**Assignment 1:** In the account of researching a book on Alzheimer's disease, how long did the research take?
**Assignment 2:** Pick up the account of writing and trying to publish the Alzheimer's disease book, continuing on from its final sentence.
**** Study text ****
Authors: Peg Kehret
The difficult research absorbed and exhausted me. I spent days in the University of Washington medical library, reading articles intended for doctors. I interviewed doctors who studied the brain, psychiatrists, and families of patients. I visited a hospital that had an entire ward of Alzheimer's patients, and toured nursing homes. It took me a year.
When the book was finished, I sent it to the agent who had been unable to sell
The Ransom at Blackberry Bridge
. She returned the manuscript. She was not interested in a book about a disease she had never heard of, and she didn't think any publishers would want to read it, either.
I decided to market it myself. I sent it to a university press, where an editor liked it and asked for some revisions. Encouraged, I plunged into the rewrites.
Before I finished, an excellent book called
The 36 Hour Day
, aimed at family members who care for people with Alzheimer's disease, was published. My editor decided there was no need for a second book on the subject. I put my manuscript away. By the time it became clear that Alzheimer's disease was far more common than first thought, and other books on the subject would be worthwhile, my research was out of date.
**** Data ****
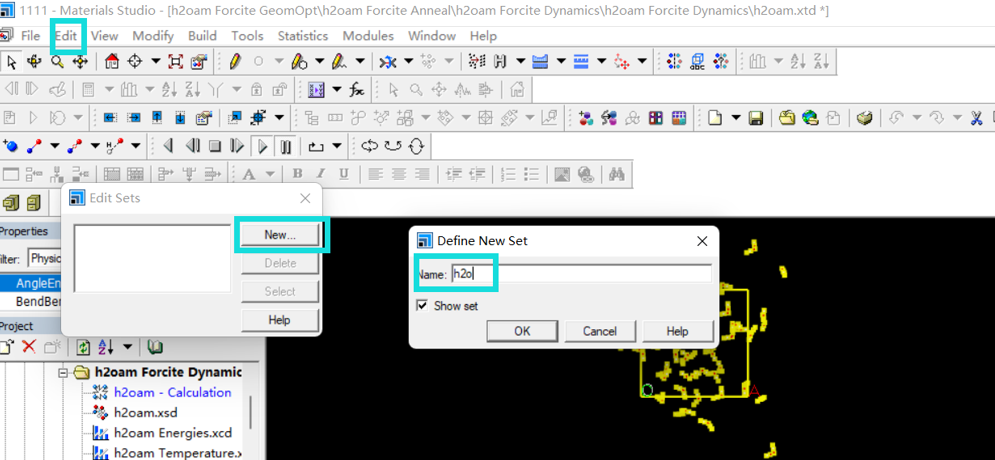Collapse the h2oam Forcite Dynamics folder
The height and width of the screenshot is (460, 995).
[x=62, y=372]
****
**Output 1:** It took a year.

**Output 2:**
I had now spent two years writing two books that did not get published. Still, I didn't regret the year that I spent writing the Alzheimer's book because the knowledge I gained helped me understand and care for my father.
About that time, I went to a wedding, usually a happy event, but in this case I grew uneasy as I listened to the vows that were spoken. The bride, a lively young woman with a great sense of humor, solemnly promised to let her husband be head of the household and make all the decisions. I wondered how my friend could make such a pledge.
She had spent months planning the flowers, what the bridal party would wear, and the food for the reception, but clearly she had given no thought to the most important part of the wedding: the vows.
I wish I could have written those wedding vows for her, I thought.
I paid little attention to the rest of the ceremony, for I was mentally writing wedding vows. A book idea had just been born.
Beginning writers are often told to write about what they know best. I knew about love. I knew about a happy marriage. I knew my friend should not be agreeing to let her husband decide everything in what ought to be an equal partnership. (Less than two years later, she was divorced.)
The morning after the wedding, I called my minister. “Do many couples write their own wedding vows?” I asked.
“Lots of them want to,” he replied, “but they don't know how to go about it. Usually they end up using the standard vows. Then they'll add a poem or reading to personalize the ceremony.”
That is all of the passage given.